Renouncing a life of privilege and wealth for a life of poverty and humility among the lepers and the impoverished he served, Saint Francis of Assisi offers a model of Gospel living that has transcended time. His spirituality not only revolutionized the medieval milieu in which he lived, but also gave birth to a Franciscan spirituality that is as profound and life-giving today as it was in the thirteenth century.
As Felician Sisters, we celebrate and embrace our Franciscan heritage and the humble spirituality of Saint Francis of Assisi.
“Repair My House”
The son of a wealthy merchant, Francis broke with family tradition and expectations as well as his own profligate ways and turned to God living a life in poverty and selflessness, contemplation, and service to the poor. His conversion was gradual, thought to have begun when he was held captive as a prisoner of war in a battle against Perugia. After time spent in battle, in sickness, and in journeys far from Assisi, Francis experienced a spiritual epiphany when, upon his return to Assisi, he prayed before the crucifix in Assisi’s San Damiano Church, hearing the voice of God calling him “to repair my house.”
Francis accepted the call in the most literal sense, and began repairing this church that had fallen into dire disrepair. In time, Francis came to understand this calling as a more universal call—one that would prompt him to flee the trappings and opportunities of his wealthy upbringing, to seek spiritual guidance in the mountainous terrain high above Assisi.
Francis underwent a spiritual conversion that ultimately never ended. In fact, the notion of ongoing conversion is at the very core of Franciscan spirituality.
Life of Poverty and Humility
He embraced a live of poverty as he preached the Gospel message and served the poor and the lepers in the valley. He went where no one else would go, bringing the healing message of God’s love to all. Francis treated the impoverished and the marginalized with compassion and dignity, seeing the face of God in all whom he met. Likewise, he treated all of God’s creation with reverence and care, seeing in all things the reflection of God’s divine love.
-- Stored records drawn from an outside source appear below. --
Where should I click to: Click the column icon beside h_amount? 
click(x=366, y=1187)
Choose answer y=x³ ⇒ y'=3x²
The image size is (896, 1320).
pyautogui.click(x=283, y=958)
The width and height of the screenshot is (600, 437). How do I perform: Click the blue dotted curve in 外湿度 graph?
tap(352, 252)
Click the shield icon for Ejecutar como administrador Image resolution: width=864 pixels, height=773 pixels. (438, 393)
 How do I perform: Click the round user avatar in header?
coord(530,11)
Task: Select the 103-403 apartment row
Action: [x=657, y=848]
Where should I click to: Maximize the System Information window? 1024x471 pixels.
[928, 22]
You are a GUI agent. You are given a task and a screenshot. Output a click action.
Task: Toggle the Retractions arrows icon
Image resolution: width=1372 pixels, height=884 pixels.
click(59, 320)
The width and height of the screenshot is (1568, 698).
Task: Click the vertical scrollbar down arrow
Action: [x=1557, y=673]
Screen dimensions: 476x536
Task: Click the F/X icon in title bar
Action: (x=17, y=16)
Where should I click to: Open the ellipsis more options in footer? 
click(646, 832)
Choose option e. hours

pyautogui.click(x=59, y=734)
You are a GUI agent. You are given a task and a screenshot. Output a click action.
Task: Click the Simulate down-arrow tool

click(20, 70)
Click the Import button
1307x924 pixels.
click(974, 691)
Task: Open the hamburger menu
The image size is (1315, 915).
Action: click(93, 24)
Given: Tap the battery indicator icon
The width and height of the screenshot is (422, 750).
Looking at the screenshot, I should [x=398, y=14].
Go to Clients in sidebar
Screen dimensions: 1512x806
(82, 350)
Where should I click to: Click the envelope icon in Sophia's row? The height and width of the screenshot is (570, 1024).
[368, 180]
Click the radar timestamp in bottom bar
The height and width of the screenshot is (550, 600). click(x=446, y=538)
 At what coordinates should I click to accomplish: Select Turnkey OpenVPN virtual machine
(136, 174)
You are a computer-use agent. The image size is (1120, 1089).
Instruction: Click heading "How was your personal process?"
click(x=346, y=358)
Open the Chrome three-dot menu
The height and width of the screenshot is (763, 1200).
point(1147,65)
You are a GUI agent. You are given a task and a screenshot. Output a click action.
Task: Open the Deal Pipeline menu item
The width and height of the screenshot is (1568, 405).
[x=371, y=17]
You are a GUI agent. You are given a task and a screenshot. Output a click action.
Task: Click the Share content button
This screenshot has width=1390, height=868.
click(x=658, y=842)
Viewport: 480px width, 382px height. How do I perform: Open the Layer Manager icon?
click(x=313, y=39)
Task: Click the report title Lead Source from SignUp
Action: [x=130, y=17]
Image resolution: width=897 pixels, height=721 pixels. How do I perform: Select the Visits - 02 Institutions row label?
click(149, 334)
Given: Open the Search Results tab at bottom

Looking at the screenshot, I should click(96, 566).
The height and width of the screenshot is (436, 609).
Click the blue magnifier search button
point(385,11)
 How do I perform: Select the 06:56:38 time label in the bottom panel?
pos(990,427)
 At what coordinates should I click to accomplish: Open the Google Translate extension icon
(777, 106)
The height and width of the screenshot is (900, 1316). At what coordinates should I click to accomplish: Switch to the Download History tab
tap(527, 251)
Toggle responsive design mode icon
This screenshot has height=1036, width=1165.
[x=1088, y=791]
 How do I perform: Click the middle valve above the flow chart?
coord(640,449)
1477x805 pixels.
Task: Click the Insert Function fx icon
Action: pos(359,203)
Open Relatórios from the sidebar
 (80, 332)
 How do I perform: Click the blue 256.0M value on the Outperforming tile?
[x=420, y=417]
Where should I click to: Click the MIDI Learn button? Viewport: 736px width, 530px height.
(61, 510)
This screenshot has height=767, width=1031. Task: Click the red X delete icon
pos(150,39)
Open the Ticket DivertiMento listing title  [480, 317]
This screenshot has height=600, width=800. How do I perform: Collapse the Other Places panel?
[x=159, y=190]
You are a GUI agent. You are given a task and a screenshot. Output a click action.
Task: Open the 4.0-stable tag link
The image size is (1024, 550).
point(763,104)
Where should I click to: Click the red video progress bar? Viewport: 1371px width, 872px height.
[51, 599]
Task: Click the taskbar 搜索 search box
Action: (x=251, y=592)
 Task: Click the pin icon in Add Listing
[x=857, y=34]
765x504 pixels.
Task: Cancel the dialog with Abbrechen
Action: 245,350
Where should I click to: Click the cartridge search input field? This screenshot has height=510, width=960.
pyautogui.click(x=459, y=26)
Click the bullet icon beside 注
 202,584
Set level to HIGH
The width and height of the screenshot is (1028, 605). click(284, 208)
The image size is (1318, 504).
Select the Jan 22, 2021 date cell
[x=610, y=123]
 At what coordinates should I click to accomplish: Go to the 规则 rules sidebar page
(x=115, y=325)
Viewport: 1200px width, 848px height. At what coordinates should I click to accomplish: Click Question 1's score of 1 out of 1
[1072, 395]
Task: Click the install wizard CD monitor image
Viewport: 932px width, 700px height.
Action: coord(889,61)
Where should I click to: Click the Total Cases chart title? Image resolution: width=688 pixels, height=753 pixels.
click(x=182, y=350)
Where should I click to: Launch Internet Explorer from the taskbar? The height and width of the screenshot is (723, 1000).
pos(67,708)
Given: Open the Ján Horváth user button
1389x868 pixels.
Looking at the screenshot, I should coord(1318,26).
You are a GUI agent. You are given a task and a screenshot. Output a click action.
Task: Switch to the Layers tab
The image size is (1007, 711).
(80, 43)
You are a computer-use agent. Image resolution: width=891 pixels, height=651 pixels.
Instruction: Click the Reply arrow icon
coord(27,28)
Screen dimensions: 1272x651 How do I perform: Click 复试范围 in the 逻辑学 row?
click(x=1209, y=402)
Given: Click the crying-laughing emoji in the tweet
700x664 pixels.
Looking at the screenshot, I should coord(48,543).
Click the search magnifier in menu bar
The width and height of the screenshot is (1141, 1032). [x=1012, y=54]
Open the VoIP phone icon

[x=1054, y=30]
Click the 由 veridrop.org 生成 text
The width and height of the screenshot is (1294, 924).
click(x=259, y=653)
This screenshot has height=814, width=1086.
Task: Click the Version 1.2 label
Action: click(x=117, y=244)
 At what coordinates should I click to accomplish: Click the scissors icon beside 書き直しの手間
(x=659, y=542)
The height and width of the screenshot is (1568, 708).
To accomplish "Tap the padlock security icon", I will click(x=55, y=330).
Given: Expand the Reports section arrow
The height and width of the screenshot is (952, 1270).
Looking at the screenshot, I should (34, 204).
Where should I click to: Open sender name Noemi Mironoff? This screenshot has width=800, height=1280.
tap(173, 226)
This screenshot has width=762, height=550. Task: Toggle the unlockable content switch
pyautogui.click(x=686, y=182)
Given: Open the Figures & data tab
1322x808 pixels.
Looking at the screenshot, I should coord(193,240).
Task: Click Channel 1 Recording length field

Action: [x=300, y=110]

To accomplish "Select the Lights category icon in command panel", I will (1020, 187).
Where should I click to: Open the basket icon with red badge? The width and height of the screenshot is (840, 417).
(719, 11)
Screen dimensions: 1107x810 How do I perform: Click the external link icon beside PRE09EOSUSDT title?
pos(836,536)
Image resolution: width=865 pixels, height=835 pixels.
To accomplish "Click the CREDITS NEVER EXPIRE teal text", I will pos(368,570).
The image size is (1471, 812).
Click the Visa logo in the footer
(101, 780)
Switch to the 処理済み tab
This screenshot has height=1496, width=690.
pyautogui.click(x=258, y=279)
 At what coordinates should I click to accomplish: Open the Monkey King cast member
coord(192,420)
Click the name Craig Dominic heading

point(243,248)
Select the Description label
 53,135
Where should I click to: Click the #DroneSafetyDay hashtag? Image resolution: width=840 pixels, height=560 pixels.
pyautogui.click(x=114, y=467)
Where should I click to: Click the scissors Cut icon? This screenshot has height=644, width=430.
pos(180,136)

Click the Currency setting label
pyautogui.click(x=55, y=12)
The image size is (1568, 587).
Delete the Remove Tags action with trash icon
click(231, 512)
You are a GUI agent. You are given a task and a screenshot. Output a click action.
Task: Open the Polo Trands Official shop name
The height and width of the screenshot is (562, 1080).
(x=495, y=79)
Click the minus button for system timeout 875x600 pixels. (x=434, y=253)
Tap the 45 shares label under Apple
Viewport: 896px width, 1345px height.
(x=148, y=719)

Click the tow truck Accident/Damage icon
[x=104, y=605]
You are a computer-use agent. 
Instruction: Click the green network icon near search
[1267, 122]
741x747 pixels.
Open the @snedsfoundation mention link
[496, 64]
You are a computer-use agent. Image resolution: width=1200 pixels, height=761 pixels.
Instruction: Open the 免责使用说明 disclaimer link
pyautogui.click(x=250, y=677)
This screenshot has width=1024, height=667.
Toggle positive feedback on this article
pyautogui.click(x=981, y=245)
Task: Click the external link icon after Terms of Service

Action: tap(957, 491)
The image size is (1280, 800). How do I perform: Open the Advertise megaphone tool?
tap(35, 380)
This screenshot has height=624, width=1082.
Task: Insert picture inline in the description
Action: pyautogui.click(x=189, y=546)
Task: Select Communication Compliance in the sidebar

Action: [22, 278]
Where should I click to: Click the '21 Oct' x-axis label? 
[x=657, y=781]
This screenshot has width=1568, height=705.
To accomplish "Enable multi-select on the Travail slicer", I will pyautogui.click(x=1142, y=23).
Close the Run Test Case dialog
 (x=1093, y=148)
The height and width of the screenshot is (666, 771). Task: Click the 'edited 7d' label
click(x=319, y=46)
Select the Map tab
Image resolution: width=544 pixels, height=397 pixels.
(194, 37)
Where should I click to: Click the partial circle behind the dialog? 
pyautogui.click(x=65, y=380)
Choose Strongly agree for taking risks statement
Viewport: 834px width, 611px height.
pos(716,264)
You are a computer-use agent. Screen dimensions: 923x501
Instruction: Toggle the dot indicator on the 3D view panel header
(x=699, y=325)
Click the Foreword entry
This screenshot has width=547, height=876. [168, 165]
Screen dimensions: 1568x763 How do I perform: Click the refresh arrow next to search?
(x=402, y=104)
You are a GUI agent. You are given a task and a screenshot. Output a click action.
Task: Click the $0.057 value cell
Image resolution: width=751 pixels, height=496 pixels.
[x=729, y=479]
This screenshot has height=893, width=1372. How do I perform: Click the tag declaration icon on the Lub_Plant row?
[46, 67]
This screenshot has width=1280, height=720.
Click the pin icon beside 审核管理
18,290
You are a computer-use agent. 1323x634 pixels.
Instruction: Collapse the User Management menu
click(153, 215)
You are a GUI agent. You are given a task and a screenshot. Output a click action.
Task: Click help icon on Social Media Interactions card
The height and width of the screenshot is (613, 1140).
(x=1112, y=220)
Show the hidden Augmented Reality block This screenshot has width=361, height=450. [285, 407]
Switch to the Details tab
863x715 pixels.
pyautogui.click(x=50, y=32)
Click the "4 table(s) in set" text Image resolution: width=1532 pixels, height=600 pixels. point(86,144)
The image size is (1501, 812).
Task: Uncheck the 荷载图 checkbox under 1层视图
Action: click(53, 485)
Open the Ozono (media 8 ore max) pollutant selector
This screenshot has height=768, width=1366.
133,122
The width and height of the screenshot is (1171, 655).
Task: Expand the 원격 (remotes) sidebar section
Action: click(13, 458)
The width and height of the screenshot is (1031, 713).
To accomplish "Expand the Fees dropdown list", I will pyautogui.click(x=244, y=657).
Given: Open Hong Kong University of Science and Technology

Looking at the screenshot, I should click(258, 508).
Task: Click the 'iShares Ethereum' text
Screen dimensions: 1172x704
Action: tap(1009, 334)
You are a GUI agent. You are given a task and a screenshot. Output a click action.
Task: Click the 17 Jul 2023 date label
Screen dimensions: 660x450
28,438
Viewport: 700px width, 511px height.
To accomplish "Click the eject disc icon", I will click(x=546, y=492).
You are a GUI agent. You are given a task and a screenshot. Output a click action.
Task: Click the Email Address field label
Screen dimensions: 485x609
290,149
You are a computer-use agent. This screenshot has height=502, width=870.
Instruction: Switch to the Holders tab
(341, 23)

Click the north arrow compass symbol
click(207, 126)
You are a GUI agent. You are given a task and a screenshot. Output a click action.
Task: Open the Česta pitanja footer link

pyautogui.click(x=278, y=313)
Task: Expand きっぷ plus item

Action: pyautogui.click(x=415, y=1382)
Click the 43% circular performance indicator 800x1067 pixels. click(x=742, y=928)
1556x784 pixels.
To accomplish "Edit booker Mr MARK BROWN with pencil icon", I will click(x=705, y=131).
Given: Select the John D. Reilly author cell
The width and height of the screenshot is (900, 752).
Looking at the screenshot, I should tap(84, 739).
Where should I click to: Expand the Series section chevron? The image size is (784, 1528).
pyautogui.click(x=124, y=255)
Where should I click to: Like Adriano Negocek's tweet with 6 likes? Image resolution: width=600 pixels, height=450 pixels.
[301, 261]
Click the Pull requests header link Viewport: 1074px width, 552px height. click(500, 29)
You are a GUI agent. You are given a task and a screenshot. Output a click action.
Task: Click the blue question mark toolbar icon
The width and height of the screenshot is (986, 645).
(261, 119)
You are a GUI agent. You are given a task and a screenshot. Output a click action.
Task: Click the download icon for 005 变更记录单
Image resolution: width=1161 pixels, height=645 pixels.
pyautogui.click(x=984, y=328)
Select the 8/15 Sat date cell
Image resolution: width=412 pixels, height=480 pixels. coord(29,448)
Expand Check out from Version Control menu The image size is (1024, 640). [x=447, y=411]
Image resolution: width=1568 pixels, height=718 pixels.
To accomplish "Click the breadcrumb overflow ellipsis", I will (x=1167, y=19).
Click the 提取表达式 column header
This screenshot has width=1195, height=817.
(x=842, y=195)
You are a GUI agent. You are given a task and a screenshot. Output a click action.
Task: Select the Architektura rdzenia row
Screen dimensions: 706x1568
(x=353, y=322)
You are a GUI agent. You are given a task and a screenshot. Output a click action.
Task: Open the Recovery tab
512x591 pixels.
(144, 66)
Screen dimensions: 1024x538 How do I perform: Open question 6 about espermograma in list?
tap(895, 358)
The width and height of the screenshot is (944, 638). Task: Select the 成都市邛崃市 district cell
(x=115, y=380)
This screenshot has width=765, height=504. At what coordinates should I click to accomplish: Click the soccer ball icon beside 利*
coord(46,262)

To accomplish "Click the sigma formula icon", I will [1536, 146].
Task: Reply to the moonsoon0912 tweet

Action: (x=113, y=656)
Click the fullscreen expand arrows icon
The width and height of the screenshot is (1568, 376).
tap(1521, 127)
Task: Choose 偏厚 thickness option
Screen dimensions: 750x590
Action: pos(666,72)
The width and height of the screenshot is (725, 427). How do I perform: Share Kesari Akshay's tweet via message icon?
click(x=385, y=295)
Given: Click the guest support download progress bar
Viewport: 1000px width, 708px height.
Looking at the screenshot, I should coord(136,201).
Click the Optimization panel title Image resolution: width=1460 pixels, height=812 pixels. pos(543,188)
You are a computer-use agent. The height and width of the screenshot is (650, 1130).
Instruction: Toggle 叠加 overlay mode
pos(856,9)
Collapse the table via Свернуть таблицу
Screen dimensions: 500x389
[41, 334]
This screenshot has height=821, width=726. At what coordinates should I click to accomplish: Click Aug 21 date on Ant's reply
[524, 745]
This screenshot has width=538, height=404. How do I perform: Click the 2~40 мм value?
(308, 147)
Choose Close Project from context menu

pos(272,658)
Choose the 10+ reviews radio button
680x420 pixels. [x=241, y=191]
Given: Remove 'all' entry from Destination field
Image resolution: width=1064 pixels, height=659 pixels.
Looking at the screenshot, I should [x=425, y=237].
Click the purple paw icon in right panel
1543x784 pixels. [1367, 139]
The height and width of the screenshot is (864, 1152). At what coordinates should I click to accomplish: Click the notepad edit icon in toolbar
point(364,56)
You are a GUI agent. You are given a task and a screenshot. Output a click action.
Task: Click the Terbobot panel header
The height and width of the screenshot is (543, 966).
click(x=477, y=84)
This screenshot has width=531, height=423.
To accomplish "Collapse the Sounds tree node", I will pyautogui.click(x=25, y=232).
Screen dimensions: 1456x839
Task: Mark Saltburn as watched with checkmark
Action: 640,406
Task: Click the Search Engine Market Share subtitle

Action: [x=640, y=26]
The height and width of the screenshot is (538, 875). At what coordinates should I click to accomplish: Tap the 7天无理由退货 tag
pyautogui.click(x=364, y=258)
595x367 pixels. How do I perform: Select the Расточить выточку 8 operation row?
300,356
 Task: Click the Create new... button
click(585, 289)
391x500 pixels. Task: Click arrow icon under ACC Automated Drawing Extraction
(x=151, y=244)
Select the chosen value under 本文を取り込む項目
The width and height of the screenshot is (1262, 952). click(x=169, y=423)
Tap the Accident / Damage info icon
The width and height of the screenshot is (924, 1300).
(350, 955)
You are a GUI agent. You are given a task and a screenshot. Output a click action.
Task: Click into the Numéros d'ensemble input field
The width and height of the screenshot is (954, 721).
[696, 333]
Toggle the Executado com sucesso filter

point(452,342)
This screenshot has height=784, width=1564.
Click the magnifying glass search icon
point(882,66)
Shortly before his death, Francis received the stigmata—the wounds of Jesus crucified—while he prayed in his beloved mountainside refuge of Mount La Verna high in the Tuscan Appenines.
Francis of Assisi was named to sainthood by Pope Gregory IX in 1228, two years after Francis’ death. The Church celebrates Saint Francis’ feast day on October 4, with an additional feast day celebrated on September 17 in honor of Saint Francis’ receipt of the stigmata.
Followers of Saint Francis
Francis’ followers became known as Franciscans, who today, more than nine centuries later, comprise thousands of vowed men and women religious in hundreds of communities and congregations worldwide devoted to the simple yet profound spirituality of Saint Francis of Assisi.